[What is expected] For the entries below, report every line that includes the word "pixels".

--- The data Enclosed Below ---

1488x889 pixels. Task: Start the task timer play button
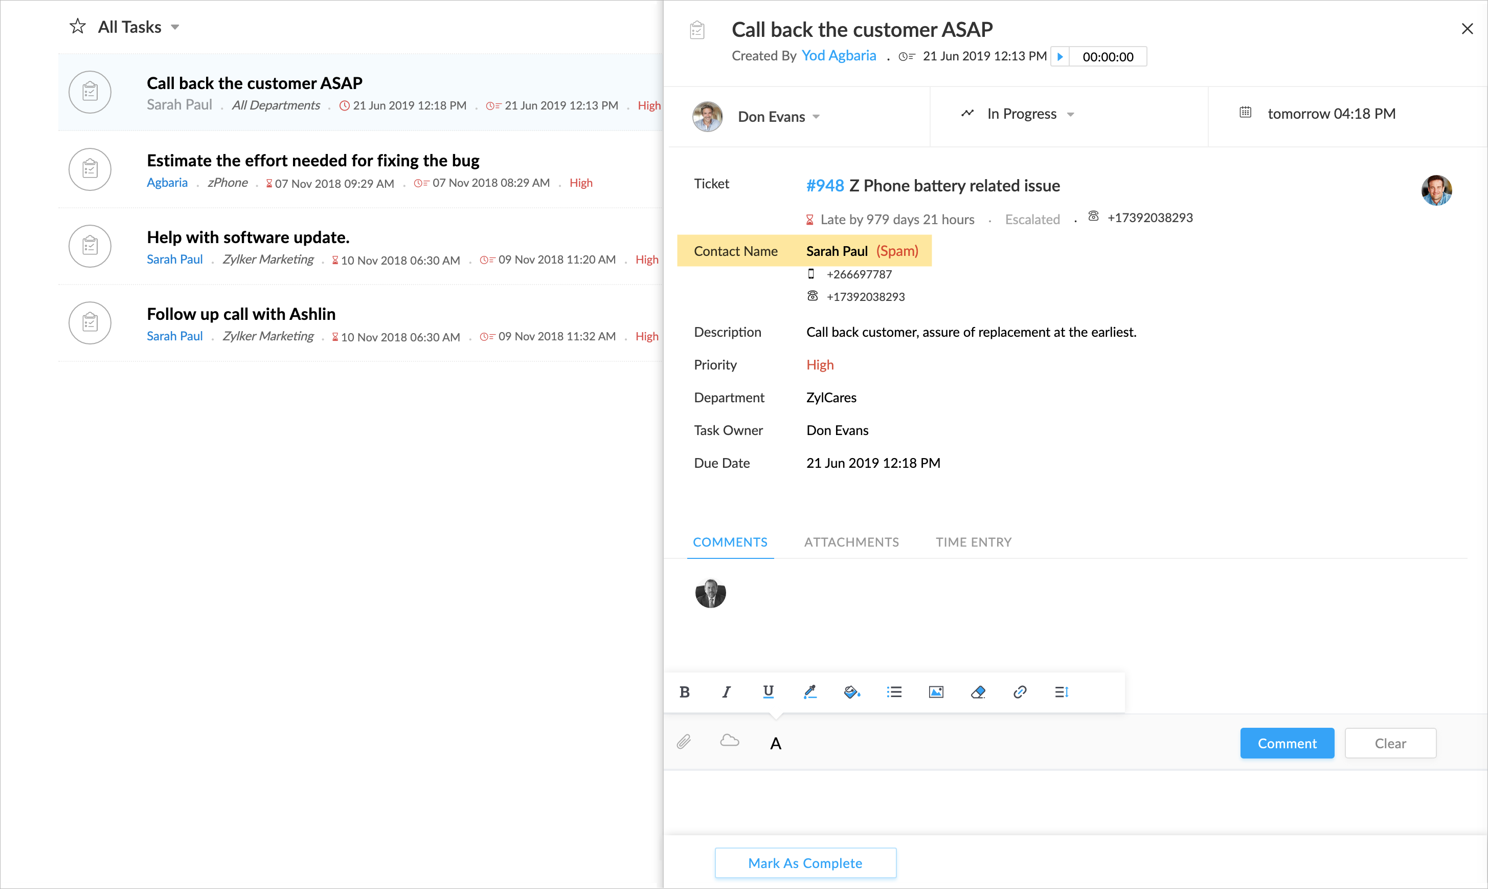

--- End of Enclosed The data ---
--- The data Enclosed Below ---

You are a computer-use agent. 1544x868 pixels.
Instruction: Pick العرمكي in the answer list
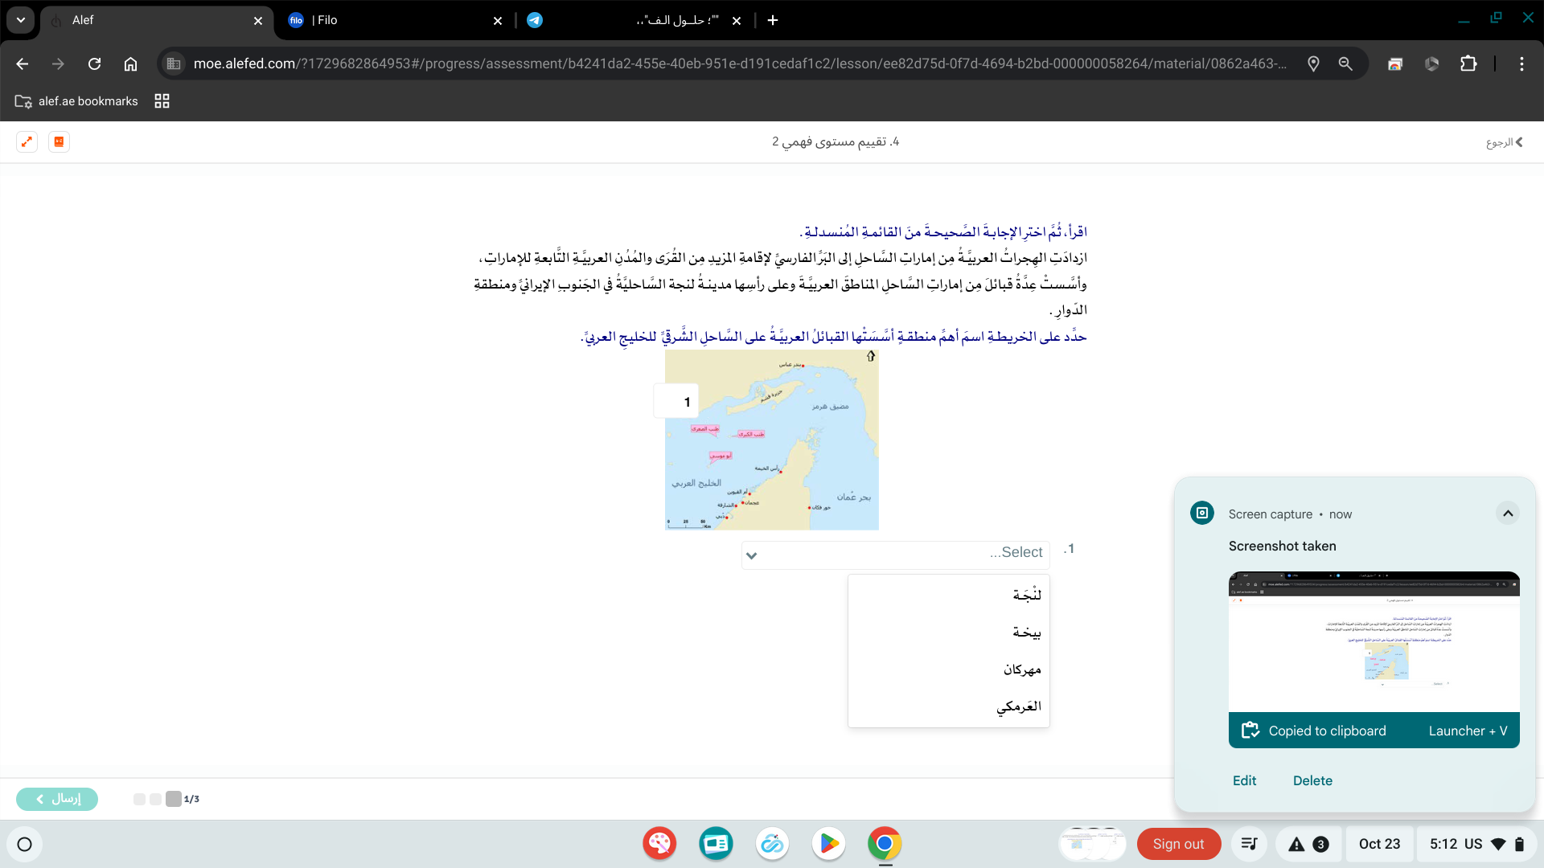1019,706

--- End of Enclosed The data ---
--- The data Enclosed Below ---

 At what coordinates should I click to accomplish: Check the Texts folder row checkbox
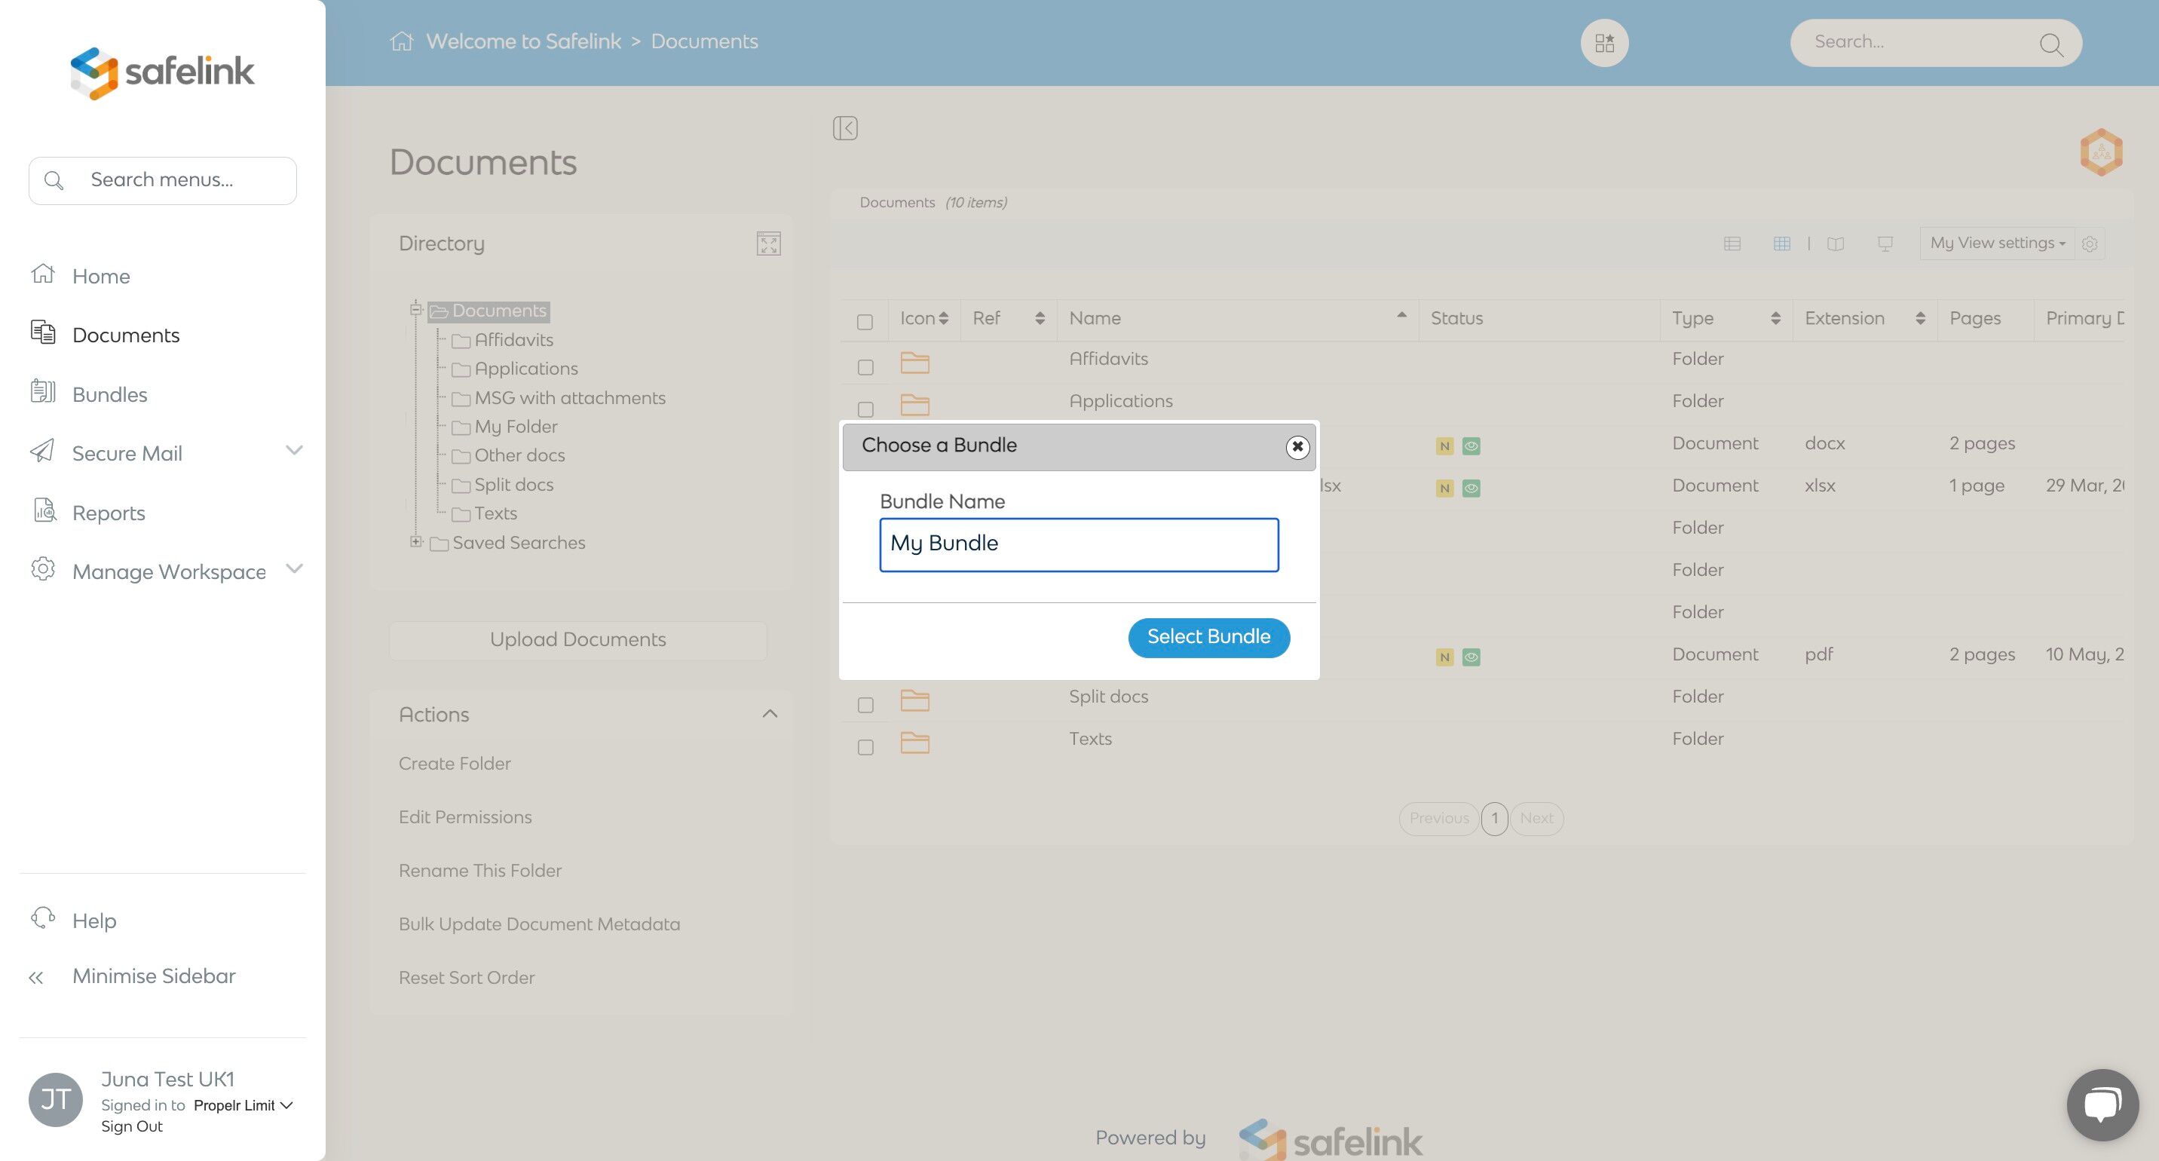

--- End of Enclosed The data ---

[Output]
1488x889 pixels. Task: Start the task timer play button
You are a computer-use agent. 1544x868 pixels.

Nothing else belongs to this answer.